Con “El hombre que confundió a su mujer con un sombrero” se consagró como uno de los grandes escritores clínicos del siglo XX, al narrar con pasión y envolvente talento literario la historia de pacientes sumidos en profundas patologías neurológicas, sin percepción alguna de la realidad, pero con increíbles dones artísticos y científicos. Es una obra que describe el sufrimiento y lucha del ser humano que se convirtió en un clásico, tal como “Un antropólogo en Marte, siete relatos paradójicos”, donde conjugó la esencia de la identidad y los mecanismos del conocimiento, detallando aspectos propios de la existencia humana que serían imposible reconocer sin la enfermedad. 

Algunos neurólogos criticaron su método de análisis como poco científico y lo acusaron de excesivo protagonismo personal, mientras que defensores de los pacientes psiquiátricos consideraron que abusaba de los enfermos al contar sus historias.

Fue llamado, irónicamente, “el hombre que confundió a sus pacientes con una carrera literaria” por Tom Shakespeare, académico británico y activista por los derechos de los discapacitados. Otros calificaron su trabajo como “un espectáculo de fenómenos para intelectuales”. Oliver, en tanto, solía decir que entendía bien a sus pacientes porque estaba igual de loco que ellos y que todos los casos expuestos descubrían un lado positivo del hombre que surgía en la enfermedad, lo que ayudaba a distinguir lo realmente valioso de la vida.
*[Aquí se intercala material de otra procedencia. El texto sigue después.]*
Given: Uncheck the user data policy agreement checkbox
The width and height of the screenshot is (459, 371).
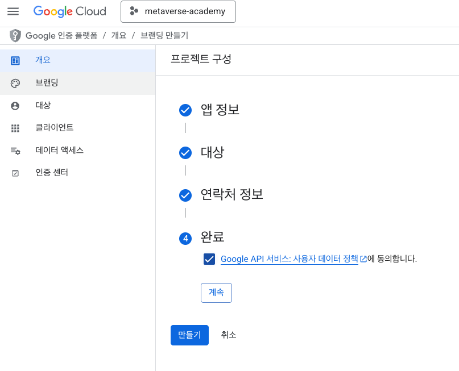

Con estas palabras, Oliver Sacks anunció el miércoles 18 de febrero de 2015, en The New York Times, que definitivamente había perdido la batalla contra el cáncer y que le quedaban pocos meses: “me encuentro intensamente vivo y quiero y espero que el tiempo que me quede por vivir me permita profundizar mis amistades, despedirme de aquellos a los que quiero, escribir más, viajar si tengo la fuerza suficiente, alcanzar nuevos niveles de conocimiento y comprensión. No puedo decir que no tenga miedo, pero mi sentimiento predominante es el de la gratitud. Por encima de todo, he sido un ser con sentidos, un animal pensante, en este maravilloso planeta y esto, en sí, ha sido un enorme privilegio y una aventura”. 

Tenía 81 años y múltiples metástasis en el hígado, que procedían de un tumor ocular, terminaron con su vida, pero no con su legado.